Teks Bacaan

Bahasa Jawa Merupakan bahasa daerah yang paling banyak digunakan di Indonesia. Bahkan, Bahasa Jawa menempati urutan 10 besar bahasa yang terbanyak digunakan di dunia. Memang lumrah hal ini bisa terjadi karena jumlah penduduk Jawa sendiri juga terbilang cukup padat, belum lagi jika ditambah dengan keturunan-keturunan Suku Jawa yang berada di luar negeri.
Sebagai bahasa yang sudah berusia ratusan tahun, ternyata Bahasa Jawa memiliki banyak hal mengagumkan bila kita membedahnya secara dalam. Kira-kira apa saja hal itu? Daripada penasaran, berikut kami ulas fakta-fakta Bahasa Jawa yang mengagumkan. Don’t miss it!
Di tahun 2013, Bahasa Jawa menjadi bahasa dengan penutur nomor 10 terbanyak di dunia. Bahkan Bahasa Jawa pernah disinyalir memiliki penutur lebih banyak daripada bahasa nasionalnya sendiri, yakni Bahasa Indonesia. Menurut data, di tahun 2000 Bahasa Jawa digunakan oleh 85 juta jiwa, sedangkan Bahasa Indonesia digunakan oleh 77 juta jiwa.
Selain itu, pengguna Bahasa Jawa bukan hanya di dalam negeri tapi juga di luar negeri. Suriname tercatat menjadi negara yang juga penduduknya bertutur Bahasa Jawa. Hal ini disebabkan karena migrasi besar-besaran penduduk Jawa yang diberlakukan Belanda pada masa penjajahan. Selain itu, Bahasa Jawa juga digunakan di Belanda, Nouvelle Celedonie, Cocos Island, Malaysia, dan Singapura.
Bahasa Jawa memiliki keunikan tersendiri jika dikaitkan dengan tema logat atau dielektika. Meski sama-sama orang Jawa, bisa jadi logat bicara seseorang akan berbeda dengan yang lain. Ini terjadi karena perkembangan dialektika Bahasa Jawa dipengaruhi oleh persebaran masyarakat yang memakainya. Misalkan saja, orang Jawa di daerah barat Pulau Jawa akan berbeda dialektikanya dengan penduduk Jawa Tengah yang terkenal lembut ataupun di Jawa Timur yang cenderung lebih kasar.
Penduduk di Banten, Serang, dan Cilegon punya kekhasan dalam menuturkan huruf ‘e’, misalkan kata ‘kula’ (artinya ‘saya’) dibaca ‘kule’, kata ‘pira’ (artinya ‘berapa’) dibaca ‘pire’. Dialektika di Tegal dan Banyumas dikenal dengan bahasa ngapak memiliki ciri khas dengan kosakata ‘inyong’ (artinya ‘saya’), ‘kepriwe’ (artinya ‘bagaimana’), dan ‘kepriben’ (artinya ‘bagaimana’). Sementara itu, Bahasa Jawa yang digunakan di Surakarta dan Yogyakarta merupakan Bahasa Jawa yang dipakai secara standard untuk pengajaran Bahasa Jawa nasional. Ciri khasnya adalah dialektikanya yang serupa dialektika mataraman.

Isi Data
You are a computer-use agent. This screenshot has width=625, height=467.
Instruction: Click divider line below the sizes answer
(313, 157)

---

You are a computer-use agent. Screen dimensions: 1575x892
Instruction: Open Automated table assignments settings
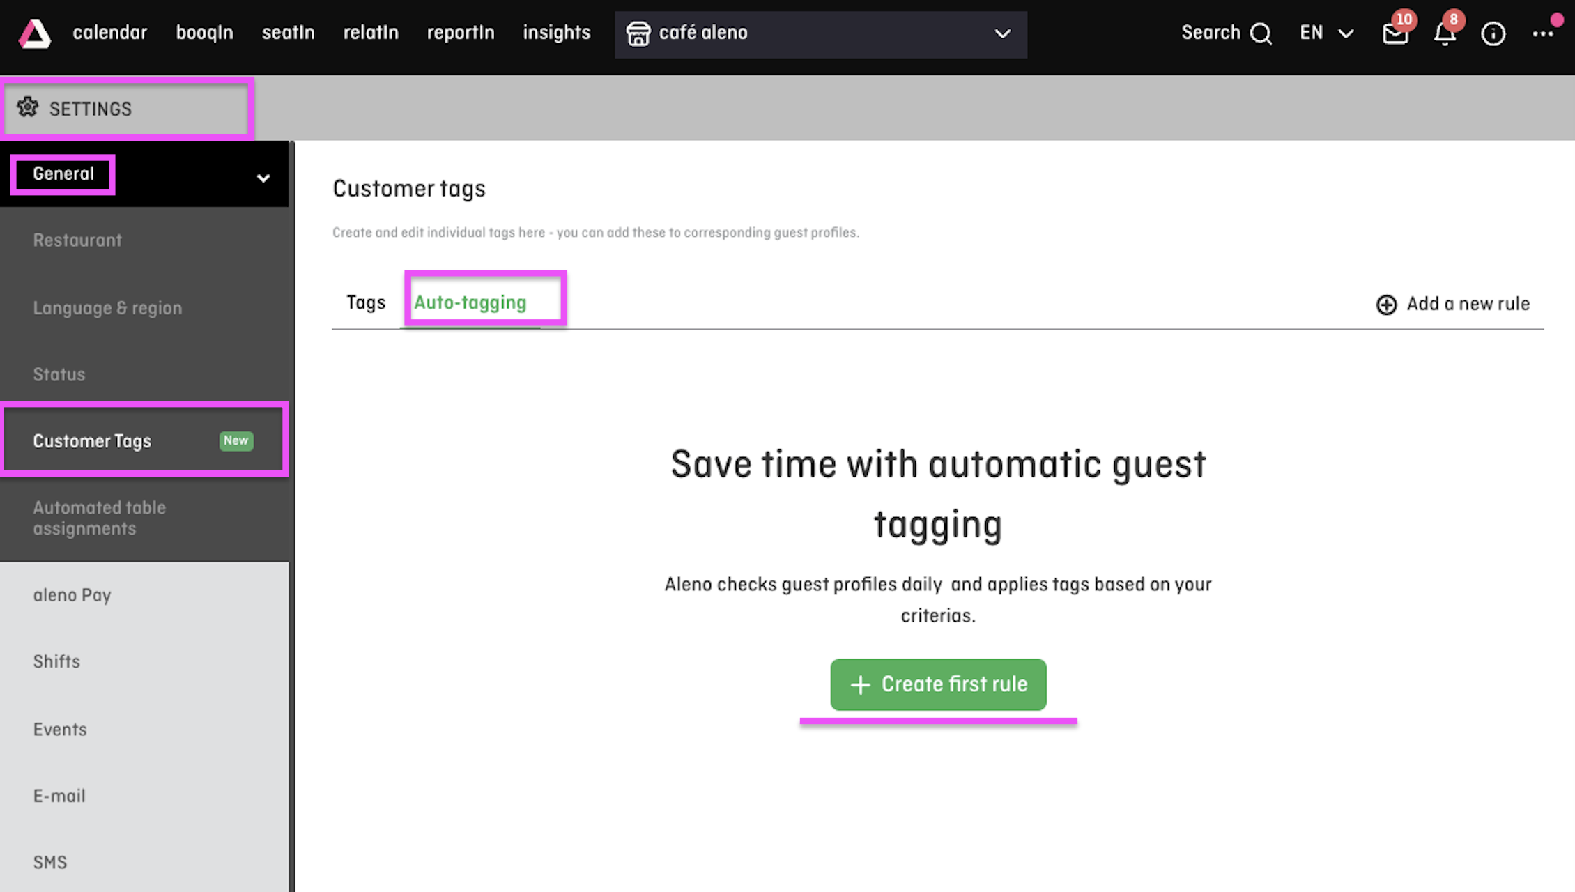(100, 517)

==

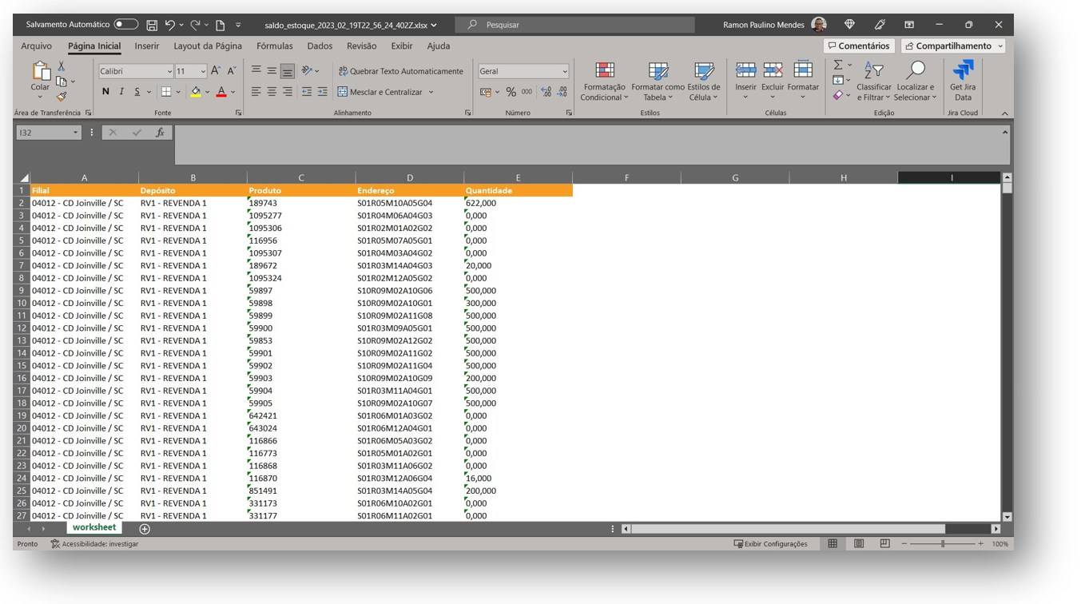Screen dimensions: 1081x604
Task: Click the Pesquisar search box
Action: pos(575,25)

Perintah A
Periksa apakah tiap pernyataan berikut sesuai dengan teks tentang Bahasa Jawa: (i) pada tahun 2000 Bahasa Jawa digunakan oleh 85 juta jiwa; (ii) penduduk Jawa Tengah dikenal dengan logat yang cenderung lebih kasar; (iii) Bahasa Jawa di Surakarta dan Yogyakarta dipakai sebagai standar pengajaran. Jawab ya atau tidak untuk masing-masing, lalu kutip kata-kata teks yang menjadi penentunya.
Perintah B
Teruskan teks tentang Bahasa Jawa mulai dari kalimat sesudah kalimat terakhirnya.

Jawaban A
(i) Ya: "di tahun 2000 Bahasa Jawa digunakan oleh 85 juta jiwa"
(ii) Tidak: "penduduk Jawa Tengah yang terkenal lembut ataupun di Jawa Timur yang cenderung lebih kasar"
(iii) Ya: "Bahasa Jawa yang digunakan di Surakarta dan Yogyakarta merupakan Bahasa Jawa yang dipakai secara standard untuk pengajaran Bahasa Jawa nasional"

Jawaban B
Bahasa Jawa standard dikenal memiliki 4 tingkatan, yakni ngoko (kasar), madya (biasa), krama (halus) dan krama inggil (halus sekali). Levelisasi Bahasa Jawa ini digunakan sebagai tanda penghormatan dan perendahan. Pengucapannya tergantung dengan siapa kita berbicara, baik secara lisan maupun tulisan. Acuan yang digunakan untuk tingkata ini biasanya berdasarkan usia, kita berbicara kepada yang lebih tua atau kepada yang lebih muda.
Bahasa Jawa Ngoko digunakan saat kita berbicara kepada sesama atau yang lebih muda. Sedangkan Bahasa Jawa Krama dan Krama Inggil digunakan untuk berbicara kepada yang lebih tua. Perbedaaan yang mencolok dari levelisasi ini terdapat pada kata sapaan dan kata kerja. Misalkan saat menggunakan kata sapaan ‘kamu’, kepada orang yang seumuran atau lebih muda digunakan kata sapaan ‘kowe’, sedangkan saat berbicara dengan yang lebih tua digunakan kata sapaan ‘sampeyan’, dan untuk yang lebih tua lagi digunakan sapaan ‘panjenengan’.
Selain bisa ditulis dalam huruf alphabet, Bahasa Jawa juga bisa ditulis dalam bentuk Aksara Jawa yang merupakan huruf-huruf khusus untuk menulis Bahasa Jawa. Huruf Jawa ini merupakan turunan Aksara Brahmi yang berkembang pada masa Hindu-Budha. Kadang Aksara Jawa juga dikenal sebagai huruf Hanacaraka yang mengacu pada huruf-huruf pertama Aksara Jawa ini.
Selain itu, Bahasa Jawa ternyata juga bisa ditulis dalam bentuk huruf-huruf Arab yang sudah dimodifikasi menjadi Huruf Pegon. Konon kata ‘Pegon’ berasal dari Bahasa Jawa ‘Pego’ yang berarti menyimpang karena Bahasa Jawa yang ditulis dalam huruf Arab dianggap sebagai sesuatu yang tidak lazim. Huruf pegon banyak digunakan oleh kalangan pesantren, terutama untuk menulis tafsir Al Qur’an.
Bahasa Jawa termasuk bahasa yang memiliki kekayaan kosakata. Untuk menyebut satu macam benda, Bahasa Jawa bisa memiliki beragam kata untuk menjelaskannya dari berbagai sudut pandang. Misalkan untuk menyebut benda ‘padi’. Dalam Bahasa Indonesia hanya ada satu kosakata, yakni ‘padi’ dan yang paling mungkin turunannya adalah ‘beras’ dan ‘nasi’. Dalam Bahasa Inggris, padi disebut sebagai ‘paddy’ dan turunannya adalah ‘rice’.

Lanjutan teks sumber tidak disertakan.